As a prelude to the convening of the World Congress of Jewish Studies in Jerusalem, I was honoured with an invitation from Israeli President Shimon Peres to join a dozen other professors in meeting with him to discuss the current state of Jewish studies.

The congress is a five-day academic conference that convenes once every four years at the Mount Scopus campus of the Hebrew University of Jerusalem. This year, more than 1,400 and graduate students in all fields of Jewish studies from around the world gathered to share the fruits of their latest research. The congress encompasses an astonishing range of topics, from antiquities to post-modernism, from rabbinics to film studies.

The conference program – resembling a thick paperback book – concretely illustrates the range, scope, and abundance of work in Jewish studies today. Presented with the program book, Peres began a dialogue with the scholars invited to his home about the shape of contemporary Jewish studies and the challenges that the field faces.

The 86-year-old president is an articulate, cultured and keenly intelligent man, deeply concerned with questions of education in its broadest sense. In particular, he embraces the importance of Jewish studies at the university level as an important source of ethics, values and culture, and as a means to maintain vital connections with deep historical roots and philosophical traditions.

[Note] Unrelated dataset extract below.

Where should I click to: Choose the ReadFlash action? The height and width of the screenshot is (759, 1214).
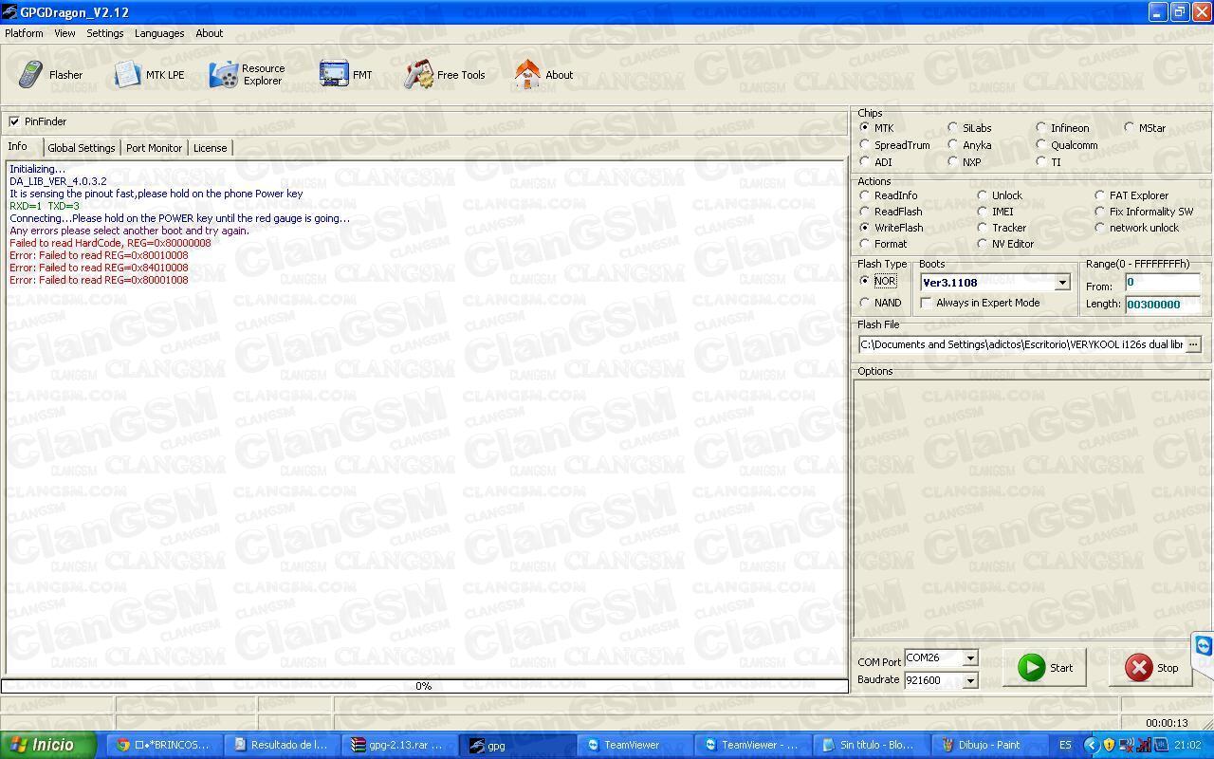pyautogui.click(x=864, y=212)
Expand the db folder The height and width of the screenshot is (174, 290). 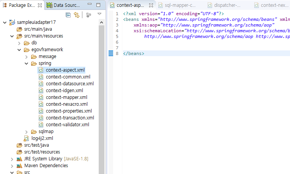19,43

For this reason, he was interested in discussing what many foresee as a crisis in Jewish studies and, more broadly, in the humanities. Especially in face of an unsettled economy, many students have begun to seek out degrees more focused on career goals than the general humanities curriculum. Even students with a natural inclination towards literature, history, art and other less vocationally oriented subjects find that their parents and other life advisers steer them away from these areas in favour of fields whose direct application in future employment in more clearly apparent.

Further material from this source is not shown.